• Information shown
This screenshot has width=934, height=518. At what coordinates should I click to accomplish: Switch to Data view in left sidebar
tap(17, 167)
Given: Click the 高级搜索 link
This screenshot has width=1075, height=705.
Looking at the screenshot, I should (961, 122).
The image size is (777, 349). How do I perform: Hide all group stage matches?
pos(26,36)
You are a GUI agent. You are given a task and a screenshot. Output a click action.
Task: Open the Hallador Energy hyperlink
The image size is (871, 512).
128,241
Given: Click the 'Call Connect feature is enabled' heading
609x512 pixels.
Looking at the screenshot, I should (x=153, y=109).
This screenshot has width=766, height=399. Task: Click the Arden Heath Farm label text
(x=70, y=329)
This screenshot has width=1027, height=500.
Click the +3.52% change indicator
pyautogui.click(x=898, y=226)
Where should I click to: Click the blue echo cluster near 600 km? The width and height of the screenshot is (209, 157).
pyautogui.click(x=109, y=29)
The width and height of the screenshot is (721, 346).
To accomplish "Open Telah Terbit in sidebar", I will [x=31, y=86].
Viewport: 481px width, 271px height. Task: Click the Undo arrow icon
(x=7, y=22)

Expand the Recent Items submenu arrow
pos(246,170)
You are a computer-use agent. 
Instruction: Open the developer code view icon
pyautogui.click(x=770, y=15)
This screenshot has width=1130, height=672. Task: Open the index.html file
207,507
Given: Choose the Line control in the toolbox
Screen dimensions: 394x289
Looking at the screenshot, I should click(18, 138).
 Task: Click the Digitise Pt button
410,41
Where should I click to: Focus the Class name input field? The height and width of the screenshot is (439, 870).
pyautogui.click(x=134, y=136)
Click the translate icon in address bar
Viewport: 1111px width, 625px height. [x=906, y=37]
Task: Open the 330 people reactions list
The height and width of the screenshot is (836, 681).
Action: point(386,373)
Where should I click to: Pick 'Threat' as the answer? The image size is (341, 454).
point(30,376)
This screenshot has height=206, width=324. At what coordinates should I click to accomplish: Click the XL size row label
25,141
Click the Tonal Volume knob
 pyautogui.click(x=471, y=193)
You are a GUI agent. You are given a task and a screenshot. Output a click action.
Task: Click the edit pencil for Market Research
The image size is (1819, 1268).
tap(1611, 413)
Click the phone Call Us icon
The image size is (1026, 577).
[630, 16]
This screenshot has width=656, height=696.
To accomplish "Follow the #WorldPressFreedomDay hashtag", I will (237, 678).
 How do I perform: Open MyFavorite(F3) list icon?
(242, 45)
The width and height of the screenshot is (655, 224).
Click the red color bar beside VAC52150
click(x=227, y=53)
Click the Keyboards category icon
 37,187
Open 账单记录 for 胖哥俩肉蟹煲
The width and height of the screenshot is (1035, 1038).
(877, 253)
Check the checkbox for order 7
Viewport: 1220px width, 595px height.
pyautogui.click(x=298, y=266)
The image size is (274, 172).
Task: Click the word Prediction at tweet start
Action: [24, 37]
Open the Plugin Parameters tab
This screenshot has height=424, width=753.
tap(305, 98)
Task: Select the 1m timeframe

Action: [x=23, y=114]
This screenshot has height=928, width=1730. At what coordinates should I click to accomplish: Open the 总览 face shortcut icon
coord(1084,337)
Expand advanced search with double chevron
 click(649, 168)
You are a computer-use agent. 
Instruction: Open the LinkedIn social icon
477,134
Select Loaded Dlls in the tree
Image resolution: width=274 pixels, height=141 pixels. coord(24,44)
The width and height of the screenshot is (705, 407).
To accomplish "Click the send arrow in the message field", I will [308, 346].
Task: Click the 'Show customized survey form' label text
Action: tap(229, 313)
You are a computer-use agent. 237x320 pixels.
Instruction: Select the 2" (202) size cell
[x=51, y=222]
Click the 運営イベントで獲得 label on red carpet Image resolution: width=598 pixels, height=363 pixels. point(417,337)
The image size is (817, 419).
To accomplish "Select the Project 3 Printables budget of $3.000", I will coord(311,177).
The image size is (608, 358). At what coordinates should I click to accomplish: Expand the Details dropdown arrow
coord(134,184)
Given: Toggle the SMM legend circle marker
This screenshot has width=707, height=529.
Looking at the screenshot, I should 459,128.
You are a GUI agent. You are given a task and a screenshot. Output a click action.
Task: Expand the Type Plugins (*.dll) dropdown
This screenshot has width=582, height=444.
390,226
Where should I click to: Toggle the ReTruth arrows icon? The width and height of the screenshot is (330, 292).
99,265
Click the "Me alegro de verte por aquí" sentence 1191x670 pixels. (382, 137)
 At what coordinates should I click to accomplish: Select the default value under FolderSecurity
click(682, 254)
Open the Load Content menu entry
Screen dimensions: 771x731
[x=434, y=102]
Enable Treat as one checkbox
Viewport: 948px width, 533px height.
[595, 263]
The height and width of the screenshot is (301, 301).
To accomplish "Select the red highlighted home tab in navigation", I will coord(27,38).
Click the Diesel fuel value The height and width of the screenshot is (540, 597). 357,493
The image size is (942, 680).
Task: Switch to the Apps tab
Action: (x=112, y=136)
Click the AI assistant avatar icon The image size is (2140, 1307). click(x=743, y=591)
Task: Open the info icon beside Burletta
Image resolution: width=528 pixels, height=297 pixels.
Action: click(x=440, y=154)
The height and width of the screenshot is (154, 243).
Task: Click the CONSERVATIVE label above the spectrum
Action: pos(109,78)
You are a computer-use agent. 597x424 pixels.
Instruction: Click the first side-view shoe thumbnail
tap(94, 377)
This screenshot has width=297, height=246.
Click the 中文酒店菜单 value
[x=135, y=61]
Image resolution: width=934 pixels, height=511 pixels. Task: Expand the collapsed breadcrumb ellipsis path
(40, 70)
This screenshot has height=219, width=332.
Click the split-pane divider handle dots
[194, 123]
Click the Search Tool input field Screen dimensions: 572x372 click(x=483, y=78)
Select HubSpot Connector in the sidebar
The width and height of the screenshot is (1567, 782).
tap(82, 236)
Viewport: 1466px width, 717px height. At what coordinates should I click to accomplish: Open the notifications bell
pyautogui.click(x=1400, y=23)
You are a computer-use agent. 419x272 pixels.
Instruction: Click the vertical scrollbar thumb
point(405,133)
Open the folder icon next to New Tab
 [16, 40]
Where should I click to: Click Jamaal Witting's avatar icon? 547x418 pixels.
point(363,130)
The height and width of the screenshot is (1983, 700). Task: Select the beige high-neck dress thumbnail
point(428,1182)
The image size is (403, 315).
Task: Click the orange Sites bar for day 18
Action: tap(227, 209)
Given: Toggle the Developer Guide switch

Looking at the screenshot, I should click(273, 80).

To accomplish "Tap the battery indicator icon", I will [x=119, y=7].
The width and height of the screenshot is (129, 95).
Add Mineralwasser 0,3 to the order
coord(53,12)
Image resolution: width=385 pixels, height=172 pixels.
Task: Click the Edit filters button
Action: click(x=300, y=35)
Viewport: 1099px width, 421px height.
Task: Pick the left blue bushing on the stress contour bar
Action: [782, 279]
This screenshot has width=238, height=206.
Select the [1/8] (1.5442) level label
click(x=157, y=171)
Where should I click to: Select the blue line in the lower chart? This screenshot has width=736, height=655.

• Stated goal
Render every line of the entries above as a Markdown table with the columns Row and Entry line, numbering the lines in order. Leave out blank lines.

• Solution to this problem
| Row | Entry line |
|---|---|
| 1 | This screenshot has width=934, height=518. At what coordinates should I click to accomplish: Switch to Data view in left sidebar |
| 2 | tap(17, 167) |
| 3 | Given: Click the 高级搜索 link |
| 4 | This screenshot has width=1075, height=705. |
| 5 | Looking at the screenshot, I should (961, 122). |
| 6 | The image size is (777, 349). How do I perform: Hide all group stage matches? |
| 7 | pos(26,36) |
| 8 | You are a GUI agent. You are given a task and a screenshot. Output a click action. |
| 9 | Task: Open the Hallador Energy hyperlink |
| 10 | The image size is (871, 512). |
| 11 | 128,241 |
| 12 | Given: Click the 'Call Connect feature is enabled' heading |
| 13 | 609x512 pixels. |
| 14 | Looking at the screenshot, I should (x=153, y=109). |
| 15 | This screenshot has width=766, height=399. Task: Click the Arden Heath Farm label text |
| 16 | (x=70, y=329) |
| 17 | This screenshot has width=1027, height=500. |
| 18 | Click the +3.52% change indicator |
| 19 | pyautogui.click(x=898, y=226) |
| 20 | Where should I click to: Click the blue echo cluster near 600 km? The width and height of the screenshot is (209, 157). |
| 21 | pyautogui.click(x=109, y=29) |
| 22 | The width and height of the screenshot is (721, 346). |
| 23 | To accomplish "Open Telah Terbit in sidebar", I will [x=31, y=86]. |
| 24 | Viewport: 481px width, 271px height. Task: Click the Undo arrow icon |
| 25 | (x=7, y=22) |
| 26 | Expand the Recent Items submenu arrow |
| 27 | pos(246,170) |
| 28 | You are a computer-use agent.  |
| 29 | Instruction: Open the developer code view icon |
| 30 | pyautogui.click(x=770, y=15) |
| 31 | This screenshot has width=1130, height=672. Task: Open the index.html file |
| 32 | 207,507 |
| 33 | Given: Choose the Line control in the toolbox |
| 34 | Screen dimensions: 394x289 |
| 35 | Looking at the screenshot, I should click(18, 138). |
| 36 |  Task: Click the Digitise Pt button |
| 37 | 410,41 |
| 38 | Where should I click to: Focus the Class name input field? The height and width of the screenshot is (439, 870). |
| 39 | pyautogui.click(x=134, y=136) |
| 40 | Click the translate icon in address bar |
| 41 | Viewport: 1111px width, 625px height. [x=906, y=37] |
| 42 | Task: Open the 330 people reactions list |
| 43 | The height and width of the screenshot is (836, 681). |
| 44 | Action: point(386,373) |
| 45 | Where should I click to: Pick 'Threat' as the answer? The image size is (341, 454). |
| 46 | point(30,376) |
| 47 | This screenshot has height=206, width=324. At what coordinates should I click to accomplish: Click the XL size row label |
| 48 | 25,141 |
| 49 | Click the Tonal Volume knob |
| 50 |  pyautogui.click(x=471, y=193) |
| 51 | You are a GUI agent. You are given a task and a screenshot. Output a click action. |
| 52 | Task: Click the edit pencil for Market Research |
| 53 | The image size is (1819, 1268). |
| 54 | tap(1611, 413) |
| 55 | Click the phone Call Us icon |
| 56 | The image size is (1026, 577). |
| 57 | [630, 16] |
| 58 | This screenshot has width=656, height=696. |
| 59 | To accomplish "Follow the #WorldPressFreedomDay hashtag", I will (237, 678). |
| 60 |  How do I perform: Open MyFavorite(F3) list icon? |
| 61 | (242, 45) |
| 62 | The width and height of the screenshot is (655, 224). |
| 63 | Click the red color bar beside VAC52150 |
| 64 | click(x=227, y=53) |
| 65 | Click the Keyboards category icon |
| 66 |  37,187 |
| 67 | Open 账单记录 for 胖哥俩肉蟹煲 |
| 68 | The width and height of the screenshot is (1035, 1038). |
| 69 | (877, 253) |
| 70 | Check the checkbox for order 7 |
| 71 | Viewport: 1220px width, 595px height. |
| 72 | pyautogui.click(x=298, y=266) |
| 73 | The image size is (274, 172). |
| 74 | Task: Click the word Prediction at tweet start |
| 75 | Action: [24, 37] |
| 76 | Open the Plugin Parameters tab |
| 77 | This screenshot has height=424, width=753. |
| 78 | tap(305, 98) |
| 79 | Task: Select the 1m timeframe |
| 80 | Action: [x=23, y=114] |
| 81 | This screenshot has height=928, width=1730. At what coordinates should I click to accomplish: Open the 总览 face shortcut icon |
| 82 | coord(1084,337) |
| 83 | Expand advanced search with double chevron |
| 84 |  click(649, 168) |
| 85 | You are a computer-use agent.  |
| 86 | Instruction: Open the LinkedIn social icon |
| 87 | 477,134 |
| 88 | Select Loaded Dlls in the tree |
| 89 | Image resolution: width=274 pixels, height=141 pixels. coord(24,44) |
| 90 | The width and height of the screenshot is (705, 407). |
| 91 | To accomplish "Click the send arrow in the message field", I will [308, 346]. |
| 92 | Task: Click the 'Show customized survey form' label text |
| 93 | Action: tap(229, 313) |
| 94 | You are a computer-use agent. 237x320 pixels. |
| 95 | Instruction: Select the 2" (202) size cell |
| 96 | [x=51, y=222] |
| 97 | Click the 運営イベントで獲得 label on red carpet Image resolution: width=598 pixels, height=363 pixels. point(417,337) |
| 98 | The image size is (817, 419). |
| 99 | To accomplish "Select the Project 3 Printables budget of $3.000", I will coord(311,177). |
| 100 | The image size is (608, 358). At what coordinates should I click to accomplish: Expand the Details dropdown arrow |
| 101 | coord(134,184) |
| 102 | Given: Toggle the SMM legend circle marker |
| 103 | This screenshot has width=707, height=529. |
| 104 | Looking at the screenshot, I should 459,128. |
| 105 | You are a GUI agent. You are given a task and a screenshot. Output a click action. |
| 106 | Task: Expand the Type Plugins (*.dll) dropdown |
| 107 | This screenshot has width=582, height=444. |
| 108 | 390,226 |
| 109 | Where should I click to: Toggle the ReTruth arrows icon? The width and height of the screenshot is (330, 292). |
| 110 | 99,265 |
| 111 | Click the "Me alegro de verte por aquí" sentence 1191x670 pixels. (382, 137) |
| 112 |  At what coordinates should I click to accomplish: Select the default value under FolderSecurity |
| 113 | click(682, 254) |
| 114 | Open the Load Content menu entry |
| 115 | Screen dimensions: 771x731 |
| 116 | [x=434, y=102] |
| 117 | Enable Treat as one checkbox |
| 118 | Viewport: 948px width, 533px height. |
| 119 | [595, 263] |
| 120 | The height and width of the screenshot is (301, 301). |
| 121 | To accomplish "Select the red highlighted home tab in navigation", I will coord(27,38). |
| 122 | Click the Diesel fuel value The height and width of the screenshot is (540, 597). 357,493 |
| 123 | The image size is (942, 680). |
| 124 | Task: Switch to the Apps tab |
| 125 | Action: (x=112, y=136) |
| 126 | Click the AI assistant avatar icon The image size is (2140, 1307). click(x=743, y=591) |
| 127 | Task: Open the info icon beside Burletta |
| 128 | Image resolution: width=528 pixels, height=297 pixels. |
| 129 | Action: click(x=440, y=154) |
| 130 | The height and width of the screenshot is (154, 243). |
| 131 | Task: Click the CONSERVATIVE label above the spectrum |
| 132 | Action: pos(109,78) |
| 133 | You are a computer-use agent. 597x424 pixels. |
| 134 | Instruction: Click the first side-view shoe thumbnail |
| 135 | tap(94, 377) |
| 136 | This screenshot has width=297, height=246. |
| 137 | Click the 中文酒店菜单 value |
| 138 | [x=135, y=61] |
| 139 | Image resolution: width=934 pixels, height=511 pixels. Task: Expand the collapsed breadcrumb ellipsis path |
| 140 | (40, 70) |
| 141 | This screenshot has height=219, width=332. |
| 142 | Click the split-pane divider handle dots |
| 143 | [194, 123] |
| 144 | Click the Search Tool input field Screen dimensions: 572x372 click(x=483, y=78) |
| 145 | Select HubSpot Connector in the sidebar |
| 146 | The width and height of the screenshot is (1567, 782). |
| 147 | tap(82, 236) |
| 148 | Viewport: 1466px width, 717px height. At what coordinates should I click to accomplish: Open the notifications bell |
| 149 | pyautogui.click(x=1400, y=23) |
| 150 | You are a computer-use agent. 419x272 pixels. |
| 151 | Instruction: Click the vertical scrollbar thumb |
| 152 | point(405,133) |
| 153 | Open the folder icon next to New Tab |
| 154 |  [16, 40] |
| 155 | Where should I click to: Click Jamaal Witting's avatar icon? 547x418 pixels. |
| 156 | point(363,130) |
| 157 | The height and width of the screenshot is (1983, 700). Task: Select the beige high-neck dress thumbnail |
| 158 | point(428,1182) |
| 159 | The image size is (403, 315). |
| 160 | Task: Click the orange Sites bar for day 18 |
| 161 | Action: tap(227, 209) |
| 162 | Given: Toggle the Developer Guide switch |
| 163 | Looking at the screenshot, I should click(273, 80). |
| 164 | To accomplish "Tap the battery indicator icon", I will [x=119, y=7]. |
| 165 | The width and height of the screenshot is (129, 95). |
| 166 | Add Mineralwasser 0,3 to the order |
| 167 | coord(53,12) |
| 168 | Image resolution: width=385 pixels, height=172 pixels. |
| 169 | Task: Click the Edit filters button |
| 170 | Action: click(x=300, y=35) |
| 171 | Viewport: 1099px width, 421px height. |
| 172 | Task: Pick the left blue bushing on the stress contour bar |
| 173 | Action: [782, 279] |
| 174 | This screenshot has width=238, height=206. |
| 175 | Select the [1/8] (1.5442) level label |
| 176 | click(x=157, y=171) |
| 177 | Where should I click to: Select the blue line in the lower chart? This screenshot has width=736, height=655. |